I am also running into this issue and a similar work-around. In particular, I found that the BertTokenizer needs to be wrapped in a Lambda layer:

class TspBertTokenizer(keras.layers.Layer):
  def __init__(self, vocab_file, cls_token_id=None, sep_token_id=None, **kwargs):
    import tensorflow as tf
    import tensorflow.keras as keras
    import tensorflow.keras.backend as K
    import tensorflow_text as text
    
    super(TspBertTokenizer, self).__init__(**kwargs)
    
    self.vocab_file = vocab_file
    bert_tokenizer = text.BertTokenizer(self.vocab_file, token_out_type=tf.int32, lower_case=True)
    self.tokenize = keras.layers.Lambda(lambda text_input: bert_tokenizer.tokenize(text_input), name="bert_tokenizer")
    
    basic_tokenizer, wordpiece_tokenizer = bert_tokenizer.submodules
    self.cls_token_id = cls_token_id if cls_token_id is not None else K.get_value(wordpiece_tokenizer.tokenize("[CLS]")[0]).item()
    self.sep_token_id = sep_token_id if sep_token_id is not None else K.get_value(wordpiece_tokenizer.tokenize("[SEP]")[0]).item()
    
  def call(self, nlp_input):
    word_tokens = self.tokenize(nlp_input)
    flattened_tokens = word_tokens.merge_dims(1, -1)
    return flattened_tokens
    
  def get_config(self):
    return {
      "vocab_file": self.vocab_file,
      "cls_token_id": self.cls_token_id,
      "sep_token_id": self.sep_token_id,
      **super(TspBertTokenizer, self).get_config()
    }

Then, it can be added to a Keras Layer.
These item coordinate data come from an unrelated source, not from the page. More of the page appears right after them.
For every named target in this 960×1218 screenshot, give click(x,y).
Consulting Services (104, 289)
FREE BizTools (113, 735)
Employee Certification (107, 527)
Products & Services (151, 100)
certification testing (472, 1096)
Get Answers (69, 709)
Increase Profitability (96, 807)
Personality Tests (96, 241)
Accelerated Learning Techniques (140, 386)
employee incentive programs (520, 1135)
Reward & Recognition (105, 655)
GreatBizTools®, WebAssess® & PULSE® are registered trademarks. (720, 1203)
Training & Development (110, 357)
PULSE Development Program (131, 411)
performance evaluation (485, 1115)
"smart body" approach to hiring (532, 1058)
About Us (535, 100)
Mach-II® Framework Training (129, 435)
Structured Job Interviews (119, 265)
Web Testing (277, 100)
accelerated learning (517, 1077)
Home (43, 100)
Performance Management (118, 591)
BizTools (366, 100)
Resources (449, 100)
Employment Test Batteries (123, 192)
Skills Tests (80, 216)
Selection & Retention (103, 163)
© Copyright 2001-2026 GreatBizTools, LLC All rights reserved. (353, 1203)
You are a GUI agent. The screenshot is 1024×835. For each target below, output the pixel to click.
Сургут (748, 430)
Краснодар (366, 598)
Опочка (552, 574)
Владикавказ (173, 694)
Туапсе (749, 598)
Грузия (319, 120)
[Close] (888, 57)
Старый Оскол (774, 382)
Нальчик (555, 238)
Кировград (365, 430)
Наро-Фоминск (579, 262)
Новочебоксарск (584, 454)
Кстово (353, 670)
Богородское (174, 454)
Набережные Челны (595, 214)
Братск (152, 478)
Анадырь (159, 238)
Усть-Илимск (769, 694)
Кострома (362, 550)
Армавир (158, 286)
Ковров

I think this functionally works and an export can be done. However, it is not clear if performance is ideal. I get the following:

[1,0]<stderr>:WARNING:tensorflow:AutoGraph could not transform <bound method TspBertTokenizer.call of <__main__.TspBertTokenizer object at 0x7fc57fa9d3a0>> and will run it as-is.
[1,0]<stderr>:Please report this to the TensorFlow team. When filing the bug, set the verbosity to 10 (on Linux, `export AUTOGRAPH_VERBOSITY=10`) and attach the full output.
[1,0]<stderr>:Cause: Unable to locate the source code of <bound method TspBertTokenizer.call of <__main__.TspBertTokenizer object at 0x7fc57fa9d3a0>>. Note that functions defined in certain environments, like the interactive Python shell do not expose their source code. If that is the case, you should to define them in a .py source file. If you are certain the code is graph-compatible, wrap the call using @tf.autograph.do_not_convert. Original error: could not get source code
[1,0]<stderr>:To silence this warning, decorate the function with @tf.autograph.experimental.do_not_convert
[1,0]<stderr>:AutoGraph could not transform <bound method TspBertTokenizer.call of <__main__.TspBertTokenizer object at 0x7fc57fa9d3a0>> and will run it as-is.
[1,0]<stderr>:Please report this to the TensorFlow team. When filing the bug, set the verbosity to 10 (on Linux, `export AUTOGRAPH_VERBOSITY=10`) and attach the full output.
[1,0]<stderr>:Cause: Unable to locate the source code of <bound method TspBertTokenizer.call of <__main__.TspBertTokenizer object at 0x7fc57fa9d3a0>>. Note that functions defined in certain environments, like the interactive Python shell do not expose their source code. If that is the case, you should to define them in a .py source file. If you are certain the code is graph-compatible, wrap the call using @tf.autograph.do_not_convert. Original error: could not get source code
[1,0]<stderr>:To silence this warning, decorate the function with @tf.autograph.experimental.do_not_convert

[1,0]<stderr>:2021-07-08 16:12:23.837909: W tensorflow/core/grappler/optimizers/loop_optimizer.cc:906] Skipping loop optimization for Merge node with control input: pericles/nlp_input/cross_nlp/tsp_bert_tokenizer/bert_tokenizer/RaggedFromUniformRowLength/RowPartitionFromUniformRowLength/assert_greater_equal/Assert/AssertGuard/branch_executed/_107

I do not know if any of these warnings degrade performance or hurt model accuracy. Any feedback on if these warnings are an issue or better work-arounds are much appreciated!

This is on TF 2.5. Also, I filed tensorflow/models#10115 as a downstream issue as well. See the gist there for the export issue without the Lambda.

Thanks for the report! I'll take a look at this and see if we can get a fix pushed soon.